Hi!
I’ve enabled to save the bbox coordinates (by addint the kitti output export folder in the deepstream config .txt). This outputs a file with the detections and its bounding box, like this one:
Here, I understand that the numbers 1564.00 129.00 1702.00 355.00 are the bbox coordinates, ehich is eplaned in the write_kitti function in deepstream_app.c
However these bbox coordinates are different from the video dimentions. In particular, the video I’m working with ins 640x480, and the .mp4 output it saves in sink0 is 1280x720, neither of which coincide with the left 1564.00 and right 1702.00 coordinates.
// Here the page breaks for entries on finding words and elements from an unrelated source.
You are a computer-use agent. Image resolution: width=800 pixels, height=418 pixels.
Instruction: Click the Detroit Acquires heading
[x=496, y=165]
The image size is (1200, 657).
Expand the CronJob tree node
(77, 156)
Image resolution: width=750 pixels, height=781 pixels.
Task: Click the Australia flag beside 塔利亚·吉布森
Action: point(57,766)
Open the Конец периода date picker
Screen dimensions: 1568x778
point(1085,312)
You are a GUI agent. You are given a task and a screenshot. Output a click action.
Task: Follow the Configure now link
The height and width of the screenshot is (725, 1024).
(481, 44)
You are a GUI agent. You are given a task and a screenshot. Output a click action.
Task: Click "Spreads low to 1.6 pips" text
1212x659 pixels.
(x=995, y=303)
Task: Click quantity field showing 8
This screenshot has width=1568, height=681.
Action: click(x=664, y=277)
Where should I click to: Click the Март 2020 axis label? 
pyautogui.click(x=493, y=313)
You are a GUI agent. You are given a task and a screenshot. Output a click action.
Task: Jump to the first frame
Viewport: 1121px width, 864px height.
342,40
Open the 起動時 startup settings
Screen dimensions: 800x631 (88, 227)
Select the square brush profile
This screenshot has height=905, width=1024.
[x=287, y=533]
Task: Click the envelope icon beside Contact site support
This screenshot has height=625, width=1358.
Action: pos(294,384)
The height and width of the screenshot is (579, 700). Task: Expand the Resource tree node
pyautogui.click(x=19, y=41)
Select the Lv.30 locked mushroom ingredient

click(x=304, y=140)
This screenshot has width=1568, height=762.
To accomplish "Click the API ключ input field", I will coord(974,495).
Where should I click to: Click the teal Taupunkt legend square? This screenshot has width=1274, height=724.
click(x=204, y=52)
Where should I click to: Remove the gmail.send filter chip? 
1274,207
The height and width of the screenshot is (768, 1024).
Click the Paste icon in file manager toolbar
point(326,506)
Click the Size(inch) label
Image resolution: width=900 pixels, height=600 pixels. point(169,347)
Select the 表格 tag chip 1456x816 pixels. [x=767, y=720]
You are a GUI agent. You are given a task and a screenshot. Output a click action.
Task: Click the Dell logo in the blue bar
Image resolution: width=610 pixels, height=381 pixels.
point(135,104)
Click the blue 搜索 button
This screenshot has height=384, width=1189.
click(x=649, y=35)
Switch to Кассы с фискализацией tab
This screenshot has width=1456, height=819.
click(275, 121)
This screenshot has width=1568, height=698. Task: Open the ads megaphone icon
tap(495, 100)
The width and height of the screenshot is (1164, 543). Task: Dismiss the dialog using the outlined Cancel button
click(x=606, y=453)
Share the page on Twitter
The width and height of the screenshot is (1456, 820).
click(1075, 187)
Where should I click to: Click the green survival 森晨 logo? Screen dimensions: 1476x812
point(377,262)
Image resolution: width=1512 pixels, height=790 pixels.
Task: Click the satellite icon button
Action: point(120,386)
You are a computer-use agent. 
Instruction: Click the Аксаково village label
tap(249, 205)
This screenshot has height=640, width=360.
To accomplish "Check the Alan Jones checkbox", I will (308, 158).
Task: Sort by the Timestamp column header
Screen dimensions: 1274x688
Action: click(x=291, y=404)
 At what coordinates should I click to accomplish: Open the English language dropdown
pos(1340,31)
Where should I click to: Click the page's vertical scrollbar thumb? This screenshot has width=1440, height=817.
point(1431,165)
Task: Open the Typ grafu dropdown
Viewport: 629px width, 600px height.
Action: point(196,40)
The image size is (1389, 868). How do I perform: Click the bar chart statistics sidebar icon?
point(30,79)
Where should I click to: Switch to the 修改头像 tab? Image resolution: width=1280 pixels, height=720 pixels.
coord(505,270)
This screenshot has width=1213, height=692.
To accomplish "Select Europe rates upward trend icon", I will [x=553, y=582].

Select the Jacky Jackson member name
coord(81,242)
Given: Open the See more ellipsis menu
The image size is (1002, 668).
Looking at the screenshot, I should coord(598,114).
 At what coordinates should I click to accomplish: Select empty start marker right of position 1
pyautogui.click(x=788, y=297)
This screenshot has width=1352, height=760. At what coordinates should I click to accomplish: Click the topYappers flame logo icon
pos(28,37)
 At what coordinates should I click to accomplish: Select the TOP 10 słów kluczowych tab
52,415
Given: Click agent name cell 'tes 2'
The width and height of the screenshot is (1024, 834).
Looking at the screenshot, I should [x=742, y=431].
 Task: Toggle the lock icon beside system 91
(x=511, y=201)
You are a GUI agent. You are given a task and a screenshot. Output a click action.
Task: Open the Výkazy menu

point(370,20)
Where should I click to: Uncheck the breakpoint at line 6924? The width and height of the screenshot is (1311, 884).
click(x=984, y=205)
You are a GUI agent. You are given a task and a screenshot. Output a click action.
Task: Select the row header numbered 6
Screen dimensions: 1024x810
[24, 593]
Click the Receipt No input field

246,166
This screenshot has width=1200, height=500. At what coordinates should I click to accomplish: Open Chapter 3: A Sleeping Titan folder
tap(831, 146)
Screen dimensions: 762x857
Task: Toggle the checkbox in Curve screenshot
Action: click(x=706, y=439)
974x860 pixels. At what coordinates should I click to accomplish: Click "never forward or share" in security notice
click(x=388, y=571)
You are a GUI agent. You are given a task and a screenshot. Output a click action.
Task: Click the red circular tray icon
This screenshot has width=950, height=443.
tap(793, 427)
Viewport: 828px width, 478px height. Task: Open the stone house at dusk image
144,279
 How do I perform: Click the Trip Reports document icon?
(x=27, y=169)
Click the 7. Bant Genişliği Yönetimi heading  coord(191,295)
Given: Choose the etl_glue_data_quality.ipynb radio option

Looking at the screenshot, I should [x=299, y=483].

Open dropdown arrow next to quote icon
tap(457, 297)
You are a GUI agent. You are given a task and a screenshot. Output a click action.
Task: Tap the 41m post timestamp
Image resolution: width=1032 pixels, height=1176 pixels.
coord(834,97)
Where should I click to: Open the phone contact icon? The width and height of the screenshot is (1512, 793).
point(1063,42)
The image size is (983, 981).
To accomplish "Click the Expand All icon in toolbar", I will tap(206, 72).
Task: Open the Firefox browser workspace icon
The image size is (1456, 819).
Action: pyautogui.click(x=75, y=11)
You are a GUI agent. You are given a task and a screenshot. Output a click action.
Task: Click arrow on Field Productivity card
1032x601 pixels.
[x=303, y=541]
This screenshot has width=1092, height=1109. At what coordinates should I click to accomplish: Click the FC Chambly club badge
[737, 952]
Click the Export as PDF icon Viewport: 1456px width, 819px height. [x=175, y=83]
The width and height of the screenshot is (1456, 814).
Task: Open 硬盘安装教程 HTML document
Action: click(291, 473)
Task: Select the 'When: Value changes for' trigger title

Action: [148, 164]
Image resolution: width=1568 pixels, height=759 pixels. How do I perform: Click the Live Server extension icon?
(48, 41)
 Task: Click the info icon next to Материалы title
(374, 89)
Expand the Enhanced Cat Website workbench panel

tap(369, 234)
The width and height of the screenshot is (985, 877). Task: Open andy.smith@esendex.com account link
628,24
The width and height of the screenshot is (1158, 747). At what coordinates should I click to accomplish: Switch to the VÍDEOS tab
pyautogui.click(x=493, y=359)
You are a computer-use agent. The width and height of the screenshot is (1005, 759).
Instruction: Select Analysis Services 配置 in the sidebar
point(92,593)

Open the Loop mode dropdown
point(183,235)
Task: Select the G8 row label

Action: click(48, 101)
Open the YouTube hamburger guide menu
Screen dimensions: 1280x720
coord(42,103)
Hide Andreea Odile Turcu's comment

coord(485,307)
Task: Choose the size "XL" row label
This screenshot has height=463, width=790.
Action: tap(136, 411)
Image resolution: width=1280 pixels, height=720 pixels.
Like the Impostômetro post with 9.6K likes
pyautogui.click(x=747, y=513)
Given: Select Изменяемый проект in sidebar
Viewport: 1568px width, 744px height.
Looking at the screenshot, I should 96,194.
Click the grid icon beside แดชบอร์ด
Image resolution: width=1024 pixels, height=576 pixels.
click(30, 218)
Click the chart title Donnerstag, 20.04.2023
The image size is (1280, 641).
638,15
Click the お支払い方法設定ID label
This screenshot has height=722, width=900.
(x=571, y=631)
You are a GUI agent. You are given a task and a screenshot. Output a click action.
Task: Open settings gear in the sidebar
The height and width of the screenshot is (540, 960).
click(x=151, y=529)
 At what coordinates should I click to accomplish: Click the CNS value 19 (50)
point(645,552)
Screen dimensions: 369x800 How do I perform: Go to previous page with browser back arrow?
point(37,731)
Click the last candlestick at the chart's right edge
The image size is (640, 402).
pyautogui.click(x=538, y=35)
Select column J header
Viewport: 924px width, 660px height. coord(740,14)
I’m a bit lost right now, can someone explain if I’m missing something?
Would you mind to explain more about your use case.
Please noticed that different model architecture has different output bounding box format.
If you are using the YOLO model, the bounding box should be parsed with YOLO parser rather than detectnet.
So are you trying to understand output format of YOLO?
If yes, you can find the parser in our deepstream sample directly.
I’ll be glad to @AastaLLL !
I’m doing tests with my jetson nano to run it to count people that enter and exit a store.
To accomplish this, I need to
process the videos with Yolov3
export the bounding box info
post process it with our own object tracking and counting algorithms. (I do this in a separate python script)
I used the objectDetector_Yolo example, so this accomplishes 1 and 2, by saving the bounding box info in the deepstream config file [application] gie-kitti-output-dir=/home/ubuntu/kitti_data/
However I’m a bit confused on the bounding box exported to the files. For example
model: Yolov3 (height = width = 416)
input video: .mp4, 640x480
output video: .mp4, 1280x720 (I dont think that this is relevant, but I add it just in case)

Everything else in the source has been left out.